*INPUT DATA*:
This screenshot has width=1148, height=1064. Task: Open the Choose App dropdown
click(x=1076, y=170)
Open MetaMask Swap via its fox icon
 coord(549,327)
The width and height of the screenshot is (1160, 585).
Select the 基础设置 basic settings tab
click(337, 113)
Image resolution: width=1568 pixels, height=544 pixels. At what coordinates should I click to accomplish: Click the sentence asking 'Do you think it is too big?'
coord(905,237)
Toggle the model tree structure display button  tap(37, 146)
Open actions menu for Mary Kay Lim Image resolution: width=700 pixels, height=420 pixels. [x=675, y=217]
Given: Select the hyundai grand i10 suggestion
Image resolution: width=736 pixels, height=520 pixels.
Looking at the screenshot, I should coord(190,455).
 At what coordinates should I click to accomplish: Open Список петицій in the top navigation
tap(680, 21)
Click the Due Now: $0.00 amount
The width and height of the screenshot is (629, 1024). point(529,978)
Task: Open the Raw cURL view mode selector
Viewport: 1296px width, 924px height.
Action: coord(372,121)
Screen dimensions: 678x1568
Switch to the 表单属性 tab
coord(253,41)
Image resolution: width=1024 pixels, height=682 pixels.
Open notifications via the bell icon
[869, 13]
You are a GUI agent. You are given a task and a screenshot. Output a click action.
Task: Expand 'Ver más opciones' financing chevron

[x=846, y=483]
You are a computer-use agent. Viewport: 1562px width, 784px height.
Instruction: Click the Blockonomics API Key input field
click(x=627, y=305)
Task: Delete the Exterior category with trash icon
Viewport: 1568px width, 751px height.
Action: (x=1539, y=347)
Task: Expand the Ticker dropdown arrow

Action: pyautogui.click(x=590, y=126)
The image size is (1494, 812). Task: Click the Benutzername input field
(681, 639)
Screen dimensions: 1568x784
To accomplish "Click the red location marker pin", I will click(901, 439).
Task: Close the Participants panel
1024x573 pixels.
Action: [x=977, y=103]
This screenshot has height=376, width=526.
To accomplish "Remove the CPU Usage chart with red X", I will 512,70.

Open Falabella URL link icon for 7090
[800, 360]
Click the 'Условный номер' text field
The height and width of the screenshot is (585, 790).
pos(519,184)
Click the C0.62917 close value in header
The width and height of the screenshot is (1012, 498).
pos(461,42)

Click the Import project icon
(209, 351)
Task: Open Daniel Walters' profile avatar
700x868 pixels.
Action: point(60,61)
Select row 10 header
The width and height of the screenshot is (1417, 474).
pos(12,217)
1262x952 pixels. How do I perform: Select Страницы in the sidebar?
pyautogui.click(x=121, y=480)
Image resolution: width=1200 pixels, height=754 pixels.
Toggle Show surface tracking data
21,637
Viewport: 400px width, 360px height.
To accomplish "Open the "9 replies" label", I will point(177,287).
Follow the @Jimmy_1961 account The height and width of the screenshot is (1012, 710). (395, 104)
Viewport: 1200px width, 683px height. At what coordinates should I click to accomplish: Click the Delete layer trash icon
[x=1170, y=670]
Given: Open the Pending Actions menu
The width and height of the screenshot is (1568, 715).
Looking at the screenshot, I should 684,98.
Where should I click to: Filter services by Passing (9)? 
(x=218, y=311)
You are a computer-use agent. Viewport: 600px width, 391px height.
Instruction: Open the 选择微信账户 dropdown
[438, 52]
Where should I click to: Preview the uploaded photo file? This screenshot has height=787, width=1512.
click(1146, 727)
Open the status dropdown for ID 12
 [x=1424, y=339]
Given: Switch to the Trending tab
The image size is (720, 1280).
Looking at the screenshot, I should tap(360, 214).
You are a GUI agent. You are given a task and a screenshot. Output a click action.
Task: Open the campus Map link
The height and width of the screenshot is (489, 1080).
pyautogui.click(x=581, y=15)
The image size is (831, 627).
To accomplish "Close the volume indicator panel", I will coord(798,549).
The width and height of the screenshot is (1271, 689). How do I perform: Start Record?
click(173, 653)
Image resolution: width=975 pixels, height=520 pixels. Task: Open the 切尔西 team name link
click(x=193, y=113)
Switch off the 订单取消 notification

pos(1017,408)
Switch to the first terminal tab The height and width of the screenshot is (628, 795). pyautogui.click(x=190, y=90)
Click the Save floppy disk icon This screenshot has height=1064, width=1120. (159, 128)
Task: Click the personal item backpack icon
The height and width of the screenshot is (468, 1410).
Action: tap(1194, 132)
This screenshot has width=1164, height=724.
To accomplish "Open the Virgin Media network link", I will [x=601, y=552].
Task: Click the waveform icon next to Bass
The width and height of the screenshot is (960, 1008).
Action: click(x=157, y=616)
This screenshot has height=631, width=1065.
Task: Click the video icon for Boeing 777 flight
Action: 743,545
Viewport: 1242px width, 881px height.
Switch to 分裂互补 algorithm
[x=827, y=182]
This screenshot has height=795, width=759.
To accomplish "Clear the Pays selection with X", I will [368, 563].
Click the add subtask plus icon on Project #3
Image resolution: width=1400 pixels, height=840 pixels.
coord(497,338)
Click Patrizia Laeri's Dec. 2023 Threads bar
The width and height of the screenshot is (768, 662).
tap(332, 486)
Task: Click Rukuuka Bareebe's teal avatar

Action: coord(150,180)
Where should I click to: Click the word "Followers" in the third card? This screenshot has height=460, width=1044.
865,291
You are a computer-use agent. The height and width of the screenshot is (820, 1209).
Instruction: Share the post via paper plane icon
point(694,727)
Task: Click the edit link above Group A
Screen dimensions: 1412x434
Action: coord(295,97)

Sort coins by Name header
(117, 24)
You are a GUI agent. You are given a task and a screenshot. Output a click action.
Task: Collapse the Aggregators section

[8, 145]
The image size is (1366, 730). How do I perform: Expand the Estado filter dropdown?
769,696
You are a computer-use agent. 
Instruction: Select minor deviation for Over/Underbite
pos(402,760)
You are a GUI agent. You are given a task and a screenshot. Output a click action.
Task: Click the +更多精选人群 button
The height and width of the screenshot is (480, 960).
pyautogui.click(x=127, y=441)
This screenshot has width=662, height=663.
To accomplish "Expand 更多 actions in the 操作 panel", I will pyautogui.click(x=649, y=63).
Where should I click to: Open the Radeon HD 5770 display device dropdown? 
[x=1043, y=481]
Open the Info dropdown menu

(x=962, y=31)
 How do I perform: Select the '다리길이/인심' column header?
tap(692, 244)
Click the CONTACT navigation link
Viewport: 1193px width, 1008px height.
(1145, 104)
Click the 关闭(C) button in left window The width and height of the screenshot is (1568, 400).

*DESCRIPTION OF THE TASK*:
Every line that holds the string "computer" must be copied from the records above.

*WRITTEN RESPONSE*:
You are a computer-use agent. Viewport: 1562px width, 784px height.
You are a computer-use agent. Viewport: 600px width, 391px height.
You are a computer-use agent. The height and width of the screenshot is (820, 1209).
You are a computer-use agent. 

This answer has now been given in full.